À quelques semaines des élections municipales, cela a tout du plaidoyer. Alors que les édiles aiment à brandir la coercition face à la désertification médicale, l'Intersyndicale nationale des internes de médecine générale (ISNAR-IMG) publie une enquête d'ampleur* montrant que les stages en ambulatoire sont déterminants dans l'installation des internes de cette spécialité.
Menée à la fois auprès des jeunes dont l'internat est toujours en cours ou n'ayant pas encore passé leur thèse et auprès d'anciens internes thésés, l'étude se penche sur le SASPAS (stage ambulatoire en soins primaires en autonomie supervisée), créé en 2003 et rendu obligatoire avec la réforme du troisième cycle des études médicales en 2017. Ce stage permet à l'interne « une mise en autonomie supervisée progressive », qui lui permet de découvrir pleinement l'exercice de la médecine générale ambulatoire, rappelle l'ISNAR-IMG.
Selon l'étude, les internes en dernière année ou non thésés sont 65 % à avoir effectué au moins un SASPAS. 82 % envisagent une installation en ambulatoire, dont 36 % dans les trois ans après la fin de leur internat. 63 % d’entre eux plébiscitent un exercice semi-rural (en périphérie de villes), 20 % un exercice rural et 17 % un exercice en zone urbaine. 66 % penchent pour le libéral exclusif et 32 % préfèrent un exercice mixte. L'attirance des jeunes pour le travail en groupe est sans conteste : 95 % des répondants espèrent exercer en cabinet de groupe ou en maison de santé pluriprofessionnelle.
Incubateur de projets
Autre enseignement : quand 69 % des internes en médecine générale n'ayant pas fait de SASPAS projettent de s’installer en ambulatoire, ce taux grimpe à 89 % chez ceux ayant réalisé un stage auprès d'un médecin de famille. L'impact sur l'installation est particulièrement significatif dans les territoires ruraux : sans stage, 15 % des internes pensent à y habiter et travailler. En revanche, 38 % des jeunes y ayant vécu une expérience précédente sont prêts à faire le grand saut. Ces taux sont quasi identiques pour les jeunes généralistes déjà thésés.

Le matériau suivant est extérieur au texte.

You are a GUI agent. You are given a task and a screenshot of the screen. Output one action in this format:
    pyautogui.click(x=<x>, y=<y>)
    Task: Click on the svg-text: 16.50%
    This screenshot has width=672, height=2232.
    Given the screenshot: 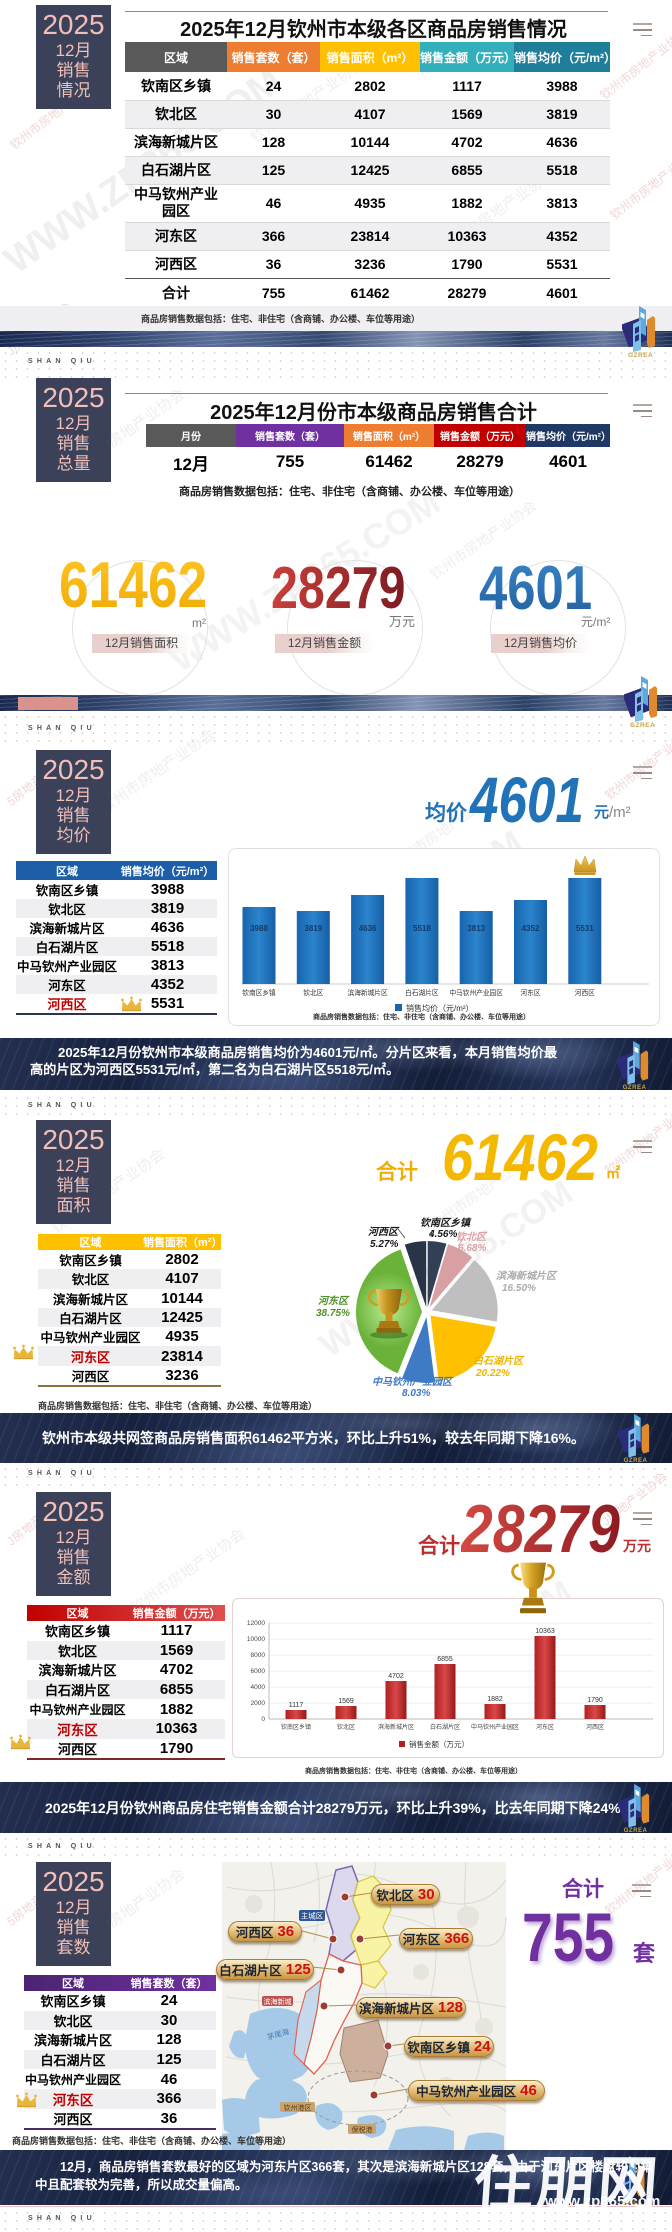 What is the action you would take?
    pyautogui.click(x=519, y=1288)
    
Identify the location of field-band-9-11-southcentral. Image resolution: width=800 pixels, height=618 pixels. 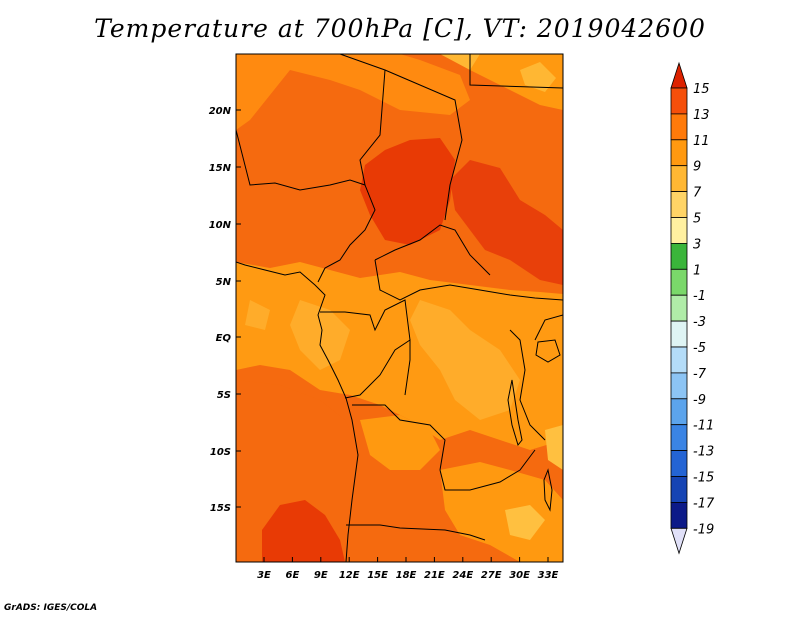
(400, 442).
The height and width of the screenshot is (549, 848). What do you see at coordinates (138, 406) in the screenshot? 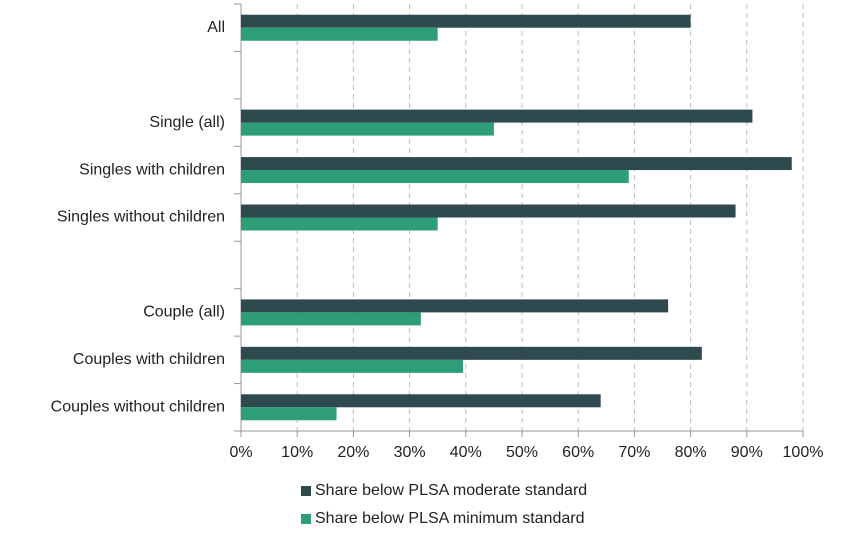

« Le SASPAS accélère l'installation, résume Marianne Cinot, présidente de l'ISNAR-IMG. Il joue un rôle d'incubateur des projets professionnels et permet également de confirmer des décisions déjà envisagées par les internes. » Cet effet se confirme chez les jeunes généralistes déjà thésés : 53 % de ceux ayant réalisé plus de deux stages ambulatoires se sont installés en ville dans un délai inférieur à 14 mois, contre 37 % pour ceux ayant réalisé moins de deux stages ambulatoires.
L'intersyndicale entend se servir de ces chiffres éloquents pour « montrer aux élus que des solutions autres que la coercition fonctionnent », mais aussi pour « porter [ses] positions ». Parmi celles-ci, intensifier le recrutement de maîtres de stage des universités (MSU) sur tout le territoire et améliorer l'accueil des étudiants. Côté porte-monnaie, l'ISNAR-IMG espère d'une part une revalorisation (et un élargissement) de l'indemnité forfaitaire d’hébergement de 200 euros brut mensuels (pour un stage en zone sous-dense à 30 km du CHU et du domicile), d'autre part une hausse de l'indemnité de transport de 130 euros brut mensuels (pour un stage à plus de 15 km du CHU et du domicile). Enfin, la gestion administrative du cabinet, la fiscalité et la comptabilité doivent être bien plus enseignées à la fac. Car pour l'ISNAR-IMG, il existe d’autres freins à l’installation que la simple méconnaissance de la pratique libérale, que les stages seuls ne suffisent pas à lever.
* Enquête élaborée dans le cadre d’un travail de thèse par deux internes de Toulouse, en collaboration avec l’ISNAR-IMG. 2 456 réponses ont été exploitées, dont 1 448 d'internes de médecine générale (746 en TCEM3 et 703 entre la fin de l'internat et la soutenance) et 1 008 de répondants thésés ayant fini leur internat (dont 681 installés).